__Work to complete__: Once you have read the data below, please repeat all of it exactly.

__Data items__:
============
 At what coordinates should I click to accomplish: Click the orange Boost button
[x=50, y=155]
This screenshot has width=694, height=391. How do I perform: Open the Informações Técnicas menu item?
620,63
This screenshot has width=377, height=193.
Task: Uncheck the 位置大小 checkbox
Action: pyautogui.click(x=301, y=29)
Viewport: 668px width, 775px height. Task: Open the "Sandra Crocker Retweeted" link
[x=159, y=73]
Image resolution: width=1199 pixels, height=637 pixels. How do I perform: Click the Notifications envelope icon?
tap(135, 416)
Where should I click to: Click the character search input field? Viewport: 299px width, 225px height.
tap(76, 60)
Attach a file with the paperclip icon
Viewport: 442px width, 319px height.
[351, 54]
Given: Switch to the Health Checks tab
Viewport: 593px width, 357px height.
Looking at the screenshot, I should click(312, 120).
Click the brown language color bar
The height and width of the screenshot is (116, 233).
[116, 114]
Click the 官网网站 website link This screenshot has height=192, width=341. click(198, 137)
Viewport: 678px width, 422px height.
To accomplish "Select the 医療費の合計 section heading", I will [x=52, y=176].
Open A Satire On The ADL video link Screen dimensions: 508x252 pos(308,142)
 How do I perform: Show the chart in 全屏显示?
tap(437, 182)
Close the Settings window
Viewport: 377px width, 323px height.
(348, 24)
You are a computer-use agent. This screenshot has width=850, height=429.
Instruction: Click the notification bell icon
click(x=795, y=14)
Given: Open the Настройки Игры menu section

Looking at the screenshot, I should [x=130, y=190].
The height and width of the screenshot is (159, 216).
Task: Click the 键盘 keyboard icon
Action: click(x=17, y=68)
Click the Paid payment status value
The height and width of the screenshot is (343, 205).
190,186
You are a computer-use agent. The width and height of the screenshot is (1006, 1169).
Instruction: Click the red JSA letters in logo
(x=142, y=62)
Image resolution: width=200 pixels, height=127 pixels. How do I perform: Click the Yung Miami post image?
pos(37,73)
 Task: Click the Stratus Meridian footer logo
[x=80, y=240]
============
__Task solution__:
 At what coordinates should I click to accomplish: Click the orange Boost button
[x=50, y=155]
This screenshot has width=694, height=391. How do I perform: Open the Informações Técnicas menu item?
620,63
This screenshot has width=377, height=193.
Task: Uncheck the 位置大小 checkbox
Action: pyautogui.click(x=301, y=29)
Viewport: 668px width, 775px height. Task: Open the "Sandra Crocker Retweeted" link
[x=159, y=73]
Image resolution: width=1199 pixels, height=637 pixels. How do I perform: Click the Notifications envelope icon?
tap(135, 416)
Where should I click to: Click the character search input field? Viewport: 299px width, 225px height.
tap(76, 60)
Attach a file with the paperclip icon
Viewport: 442px width, 319px height.
[351, 54]
Given: Switch to the Health Checks tab
Viewport: 593px width, 357px height.
Looking at the screenshot, I should click(312, 120).
Click the brown language color bar
The height and width of the screenshot is (116, 233).
[116, 114]
Click the 官网网站 website link This screenshot has height=192, width=341. click(198, 137)
Viewport: 678px width, 422px height.
To accomplish "Select the 医療費の合計 section heading", I will [x=52, y=176].
Open A Satire On The ADL video link Screen dimensions: 508x252 pos(308,142)
 How do I perform: Show the chart in 全屏显示?
tap(437, 182)
Close the Settings window
Viewport: 377px width, 323px height.
(348, 24)
You are a computer-use agent. This screenshot has width=850, height=429.
Instruction: Click the notification bell icon
click(x=795, y=14)
Given: Open the Настройки Игры menu section

Looking at the screenshot, I should [x=130, y=190].
The height and width of the screenshot is (159, 216).
Task: Click the 键盘 keyboard icon
Action: click(x=17, y=68)
Click the Paid payment status value
The height and width of the screenshot is (343, 205).
190,186
You are a computer-use agent. The width and height of the screenshot is (1006, 1169).
Instruction: Click the red JSA letters in logo
(x=142, y=62)
Image resolution: width=200 pixels, height=127 pixels. How do I perform: Click the Yung Miami post image?
pos(37,73)
 Task: Click the Stratus Meridian footer logo
[x=80, y=240]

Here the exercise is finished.